Aim of the task: Rewrite the lines of the listing below as a numbered list, from the line with "You are a computer-use agent. The" to the line with "point(56,150)", both included, skipping any blank lines and leaving out the pictures.

Pointing records for screenshots and pages
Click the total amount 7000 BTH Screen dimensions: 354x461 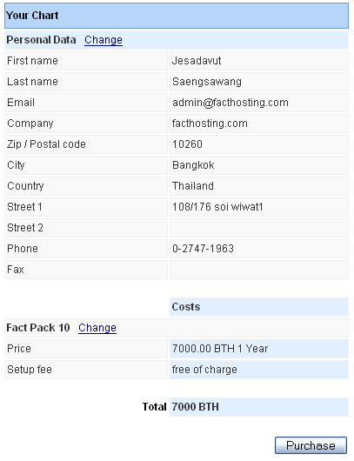coord(195,407)
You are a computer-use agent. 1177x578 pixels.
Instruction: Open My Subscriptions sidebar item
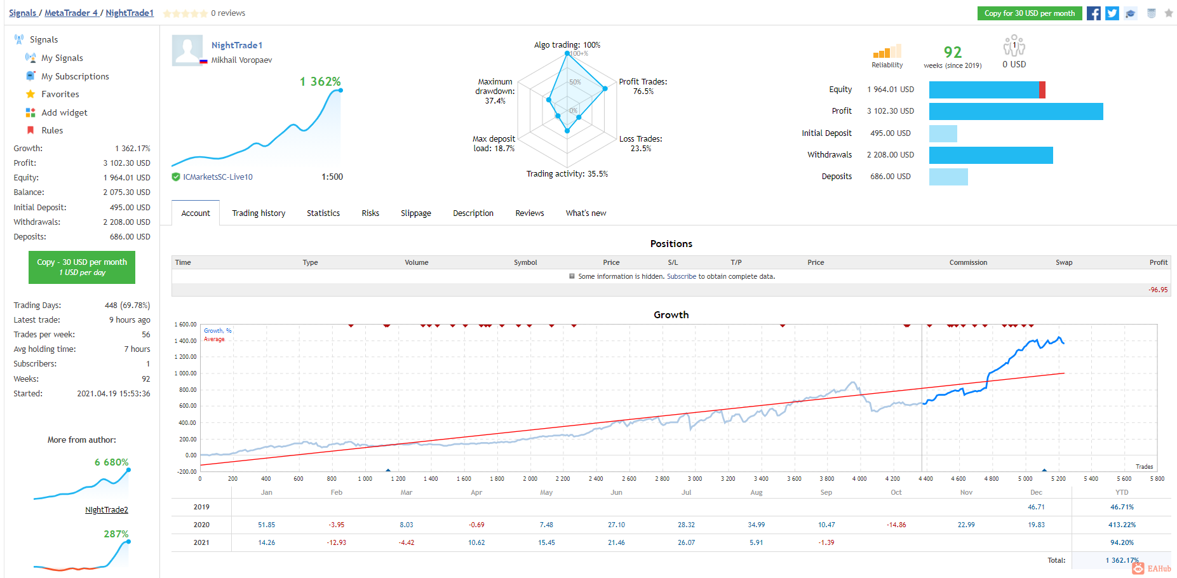[75, 76]

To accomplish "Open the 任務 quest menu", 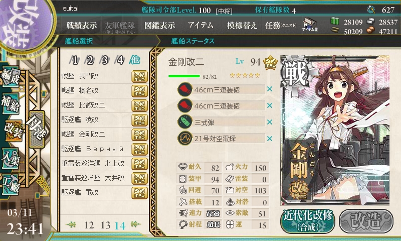I will (x=281, y=25).
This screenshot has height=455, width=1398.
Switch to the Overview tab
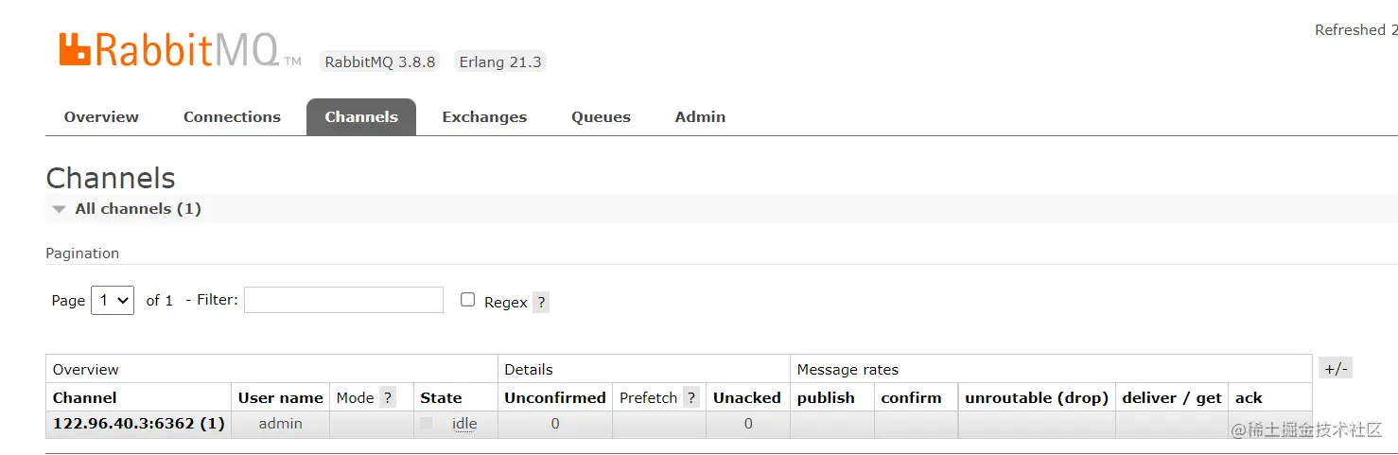101,117
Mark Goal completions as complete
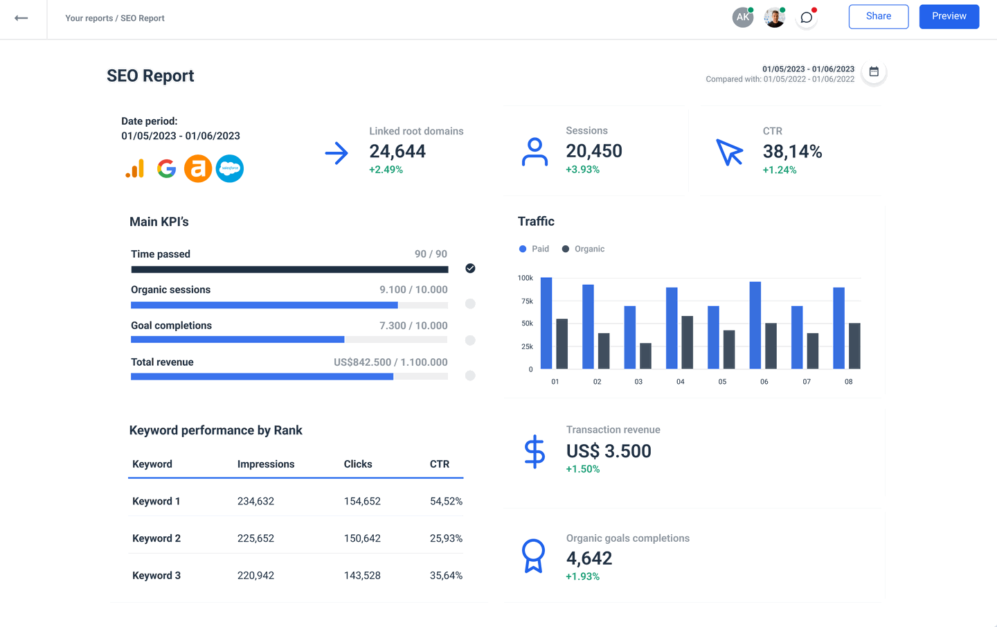 470,340
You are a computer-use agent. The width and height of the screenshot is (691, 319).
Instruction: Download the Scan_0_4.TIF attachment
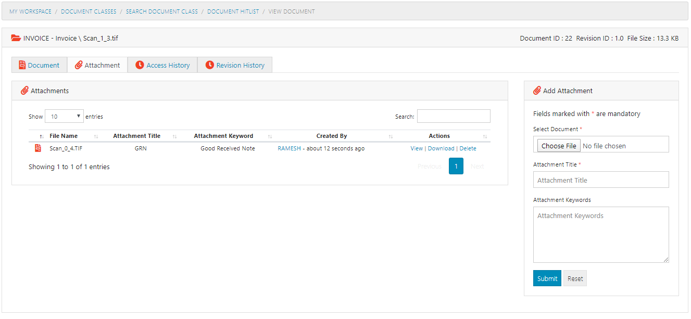point(441,148)
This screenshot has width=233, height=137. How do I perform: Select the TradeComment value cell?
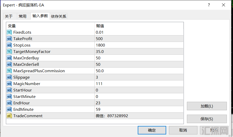[139, 116]
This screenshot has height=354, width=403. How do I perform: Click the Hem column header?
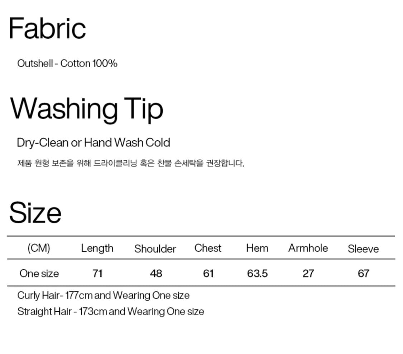(x=257, y=248)
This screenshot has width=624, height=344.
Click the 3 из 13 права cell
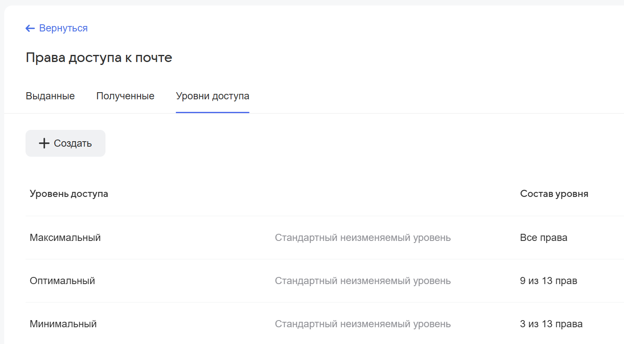551,324
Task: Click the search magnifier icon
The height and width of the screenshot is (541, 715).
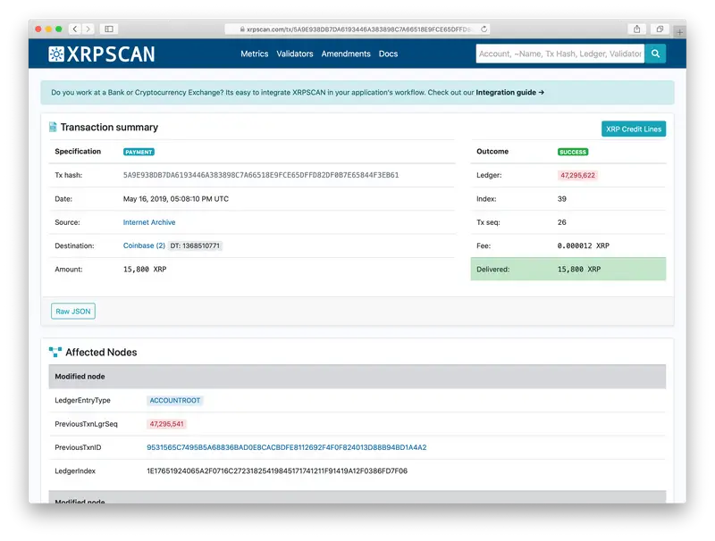Action: click(x=655, y=54)
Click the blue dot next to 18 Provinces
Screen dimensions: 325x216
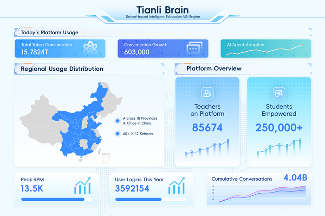point(117,121)
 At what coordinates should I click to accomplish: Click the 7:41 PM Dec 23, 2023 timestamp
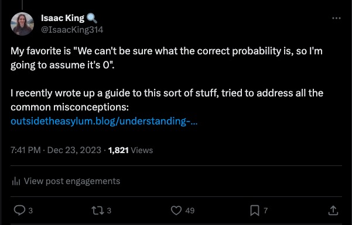point(56,150)

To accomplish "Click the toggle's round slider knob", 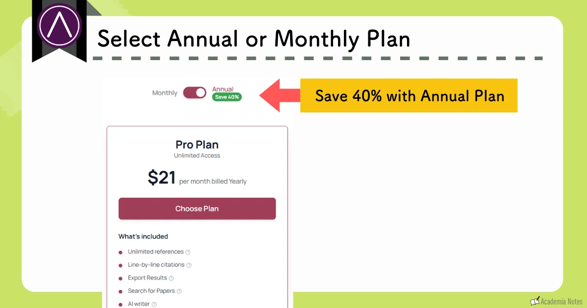I will (200, 92).
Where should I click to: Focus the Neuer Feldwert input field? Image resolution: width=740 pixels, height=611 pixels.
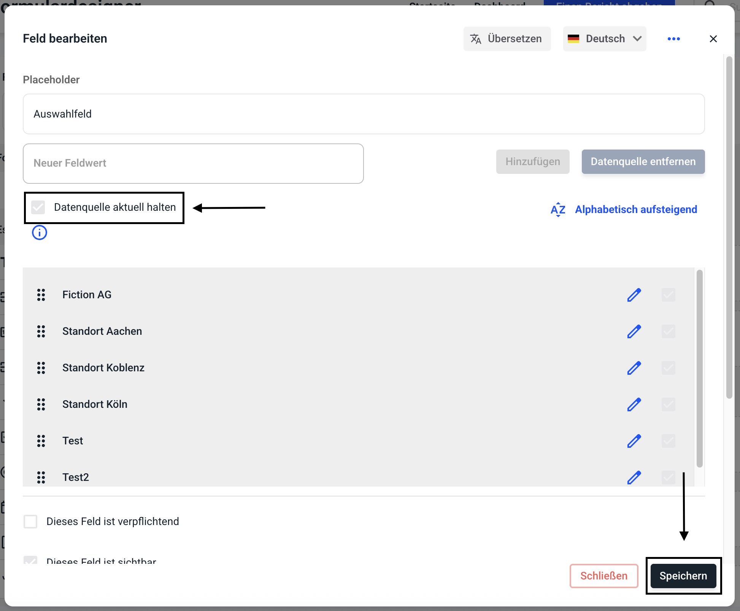(193, 164)
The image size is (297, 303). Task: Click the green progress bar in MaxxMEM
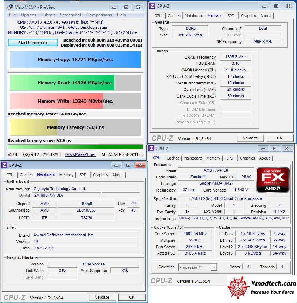[x=75, y=147]
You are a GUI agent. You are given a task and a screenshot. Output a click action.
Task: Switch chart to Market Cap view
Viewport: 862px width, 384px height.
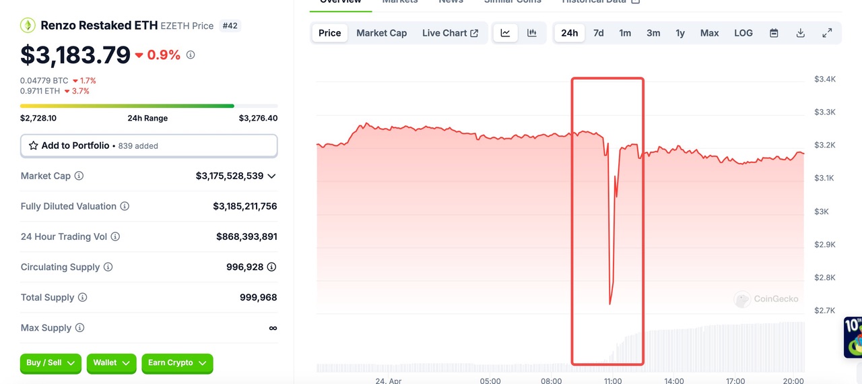[381, 33]
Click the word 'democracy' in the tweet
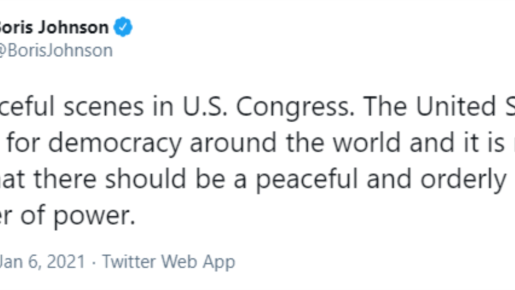Screen dimensions: 515x290 [x=115, y=144]

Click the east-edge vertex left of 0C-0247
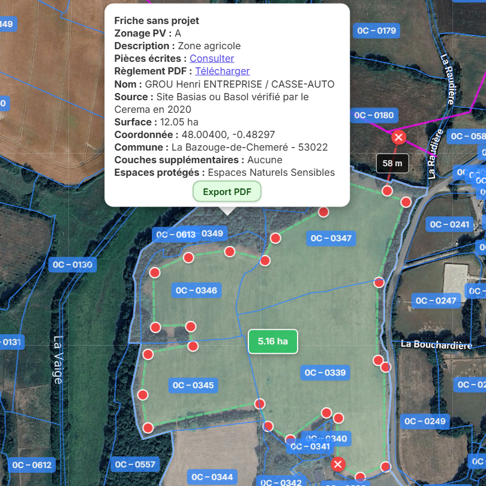point(379,282)
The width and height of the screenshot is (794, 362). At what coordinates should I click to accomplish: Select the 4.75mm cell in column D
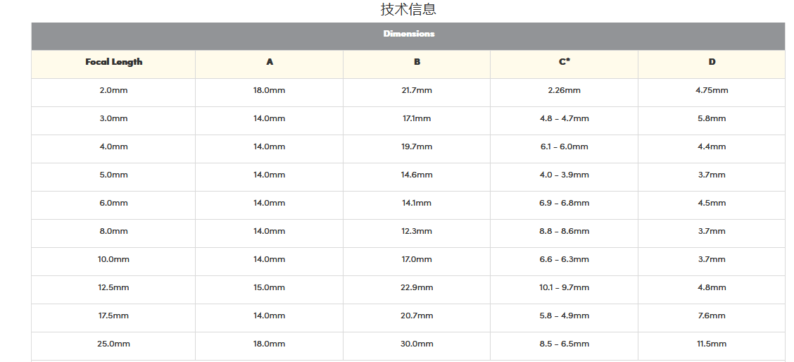(x=712, y=90)
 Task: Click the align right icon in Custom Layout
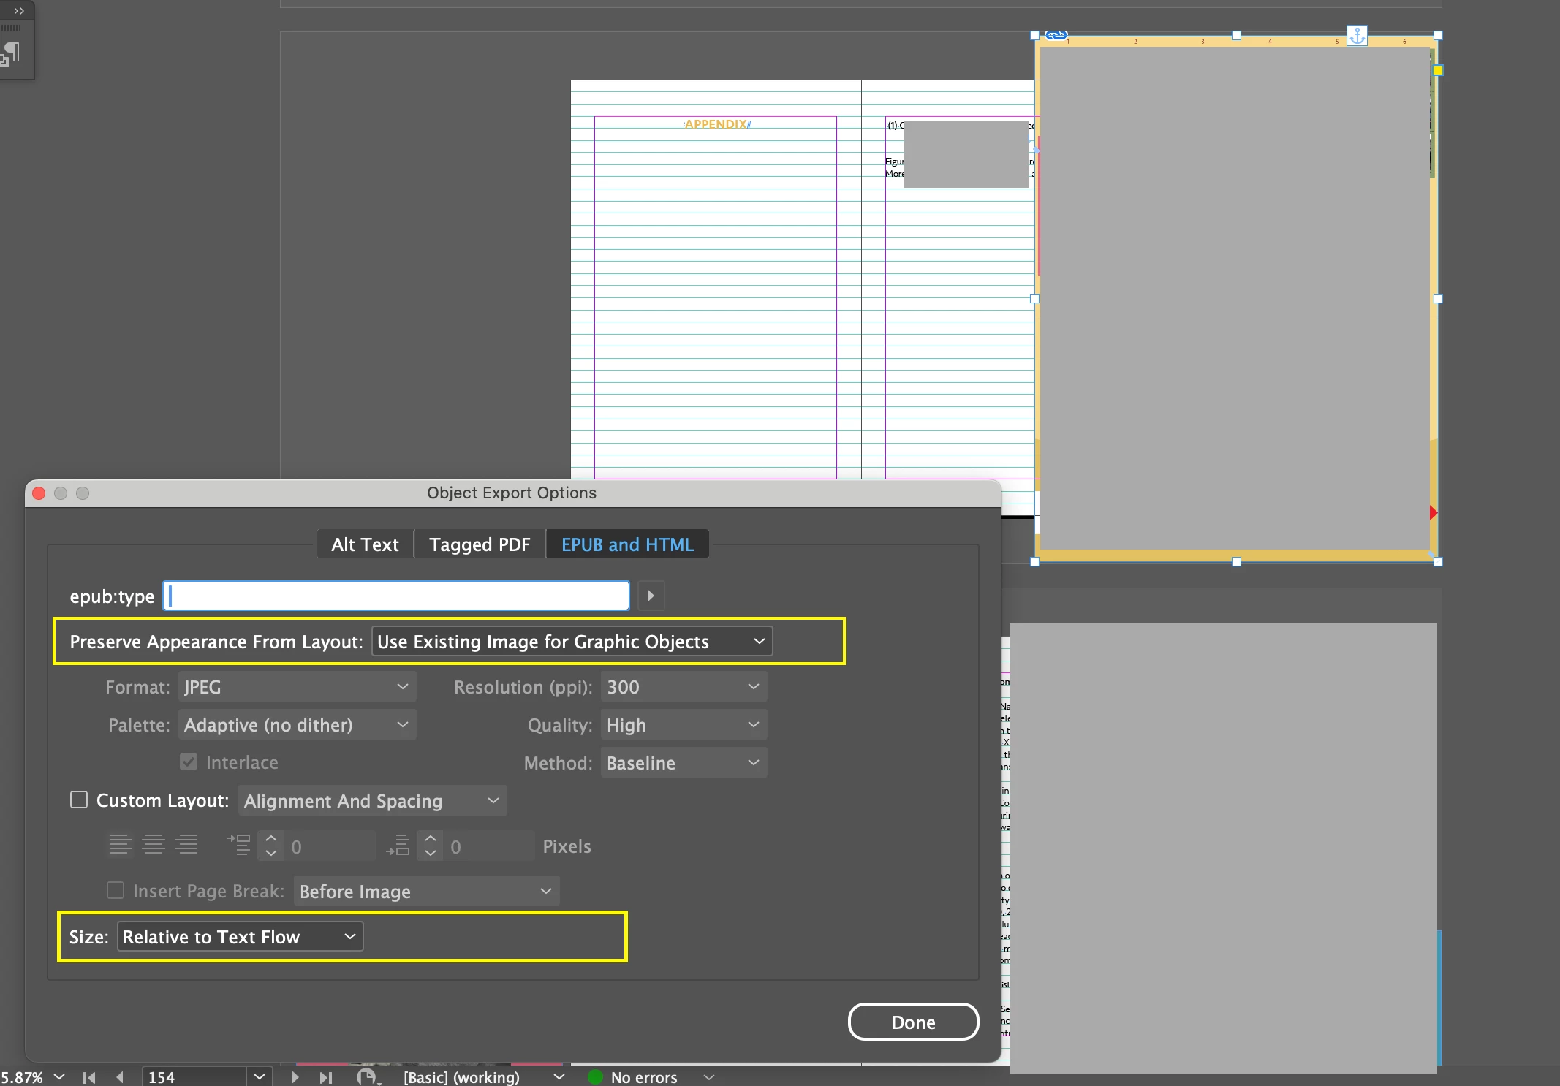[187, 845]
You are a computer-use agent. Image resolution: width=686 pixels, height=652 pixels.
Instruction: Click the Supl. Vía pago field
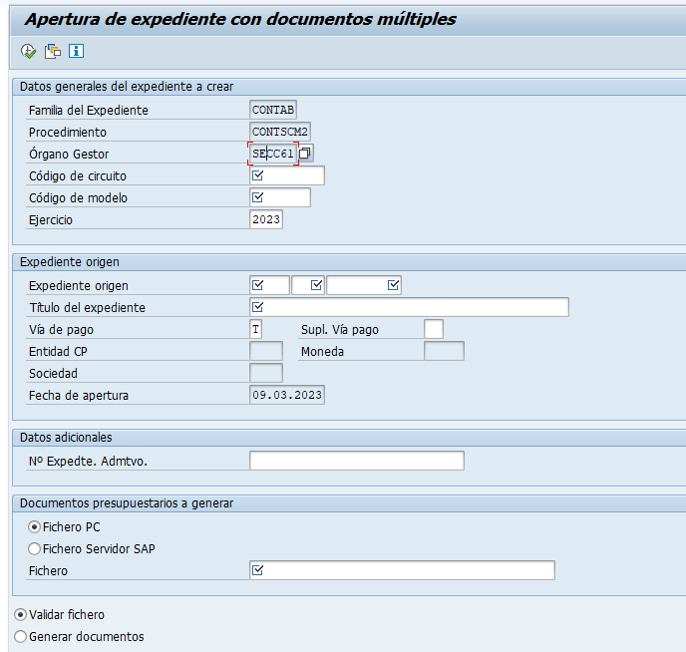434,329
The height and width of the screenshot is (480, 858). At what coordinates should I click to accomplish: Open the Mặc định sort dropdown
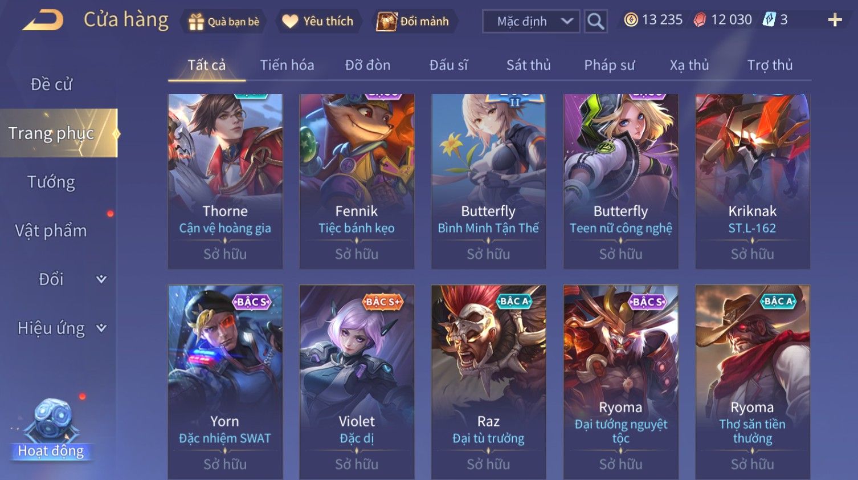click(x=531, y=21)
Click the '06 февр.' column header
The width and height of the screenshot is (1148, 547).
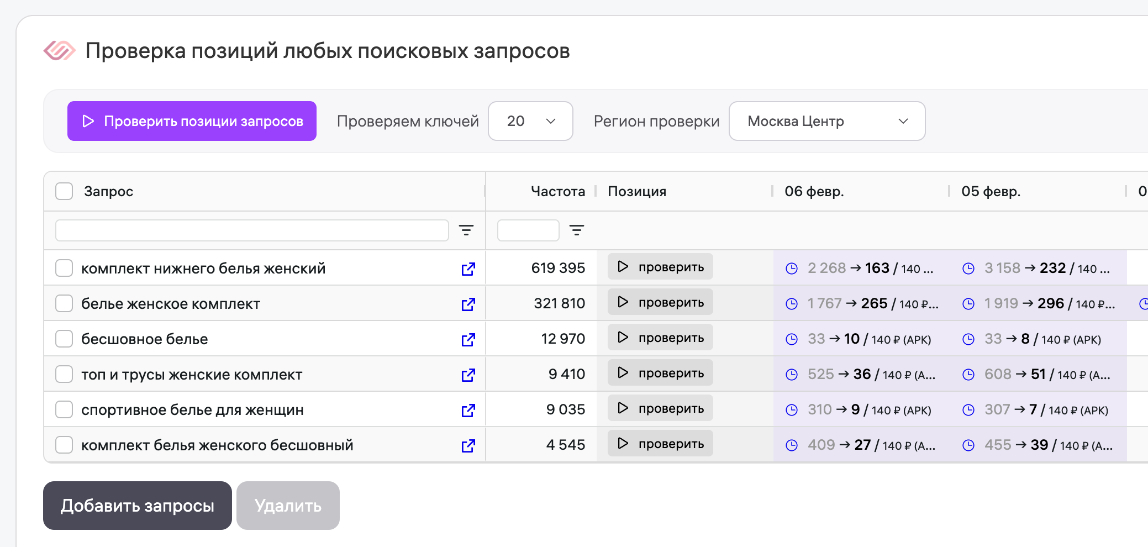coord(814,191)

Full answer:
1. You are a computer-use agent. The width and height of the screenshot is (691, 319).
2. Instruction: Download the Scan_0_4.TIF attachment
3. point(441,148)
4. This screenshot has width=233, height=137. How do I perform: Select the TradeComment value cell?
5. [139, 116]
6. This screenshot has height=354, width=403. How do I perform: Click the Hem column header?
7. (x=257, y=248)
8. This screenshot has width=624, height=344.
9. Click the 3 из 13 права cell
10. 551,324
11. Task: Click the search magnifier icon
12. The height and width of the screenshot is (541, 715).
13. Action: click(x=655, y=54)
14. Click the blue dot next to 18 Provinces
15. Screen dimensions: 325x216
16. point(117,121)
17.  At what coordinates should I click to accomplish: Click the 7:41 PM Dec 23, 2023 timestamp
18. point(56,150)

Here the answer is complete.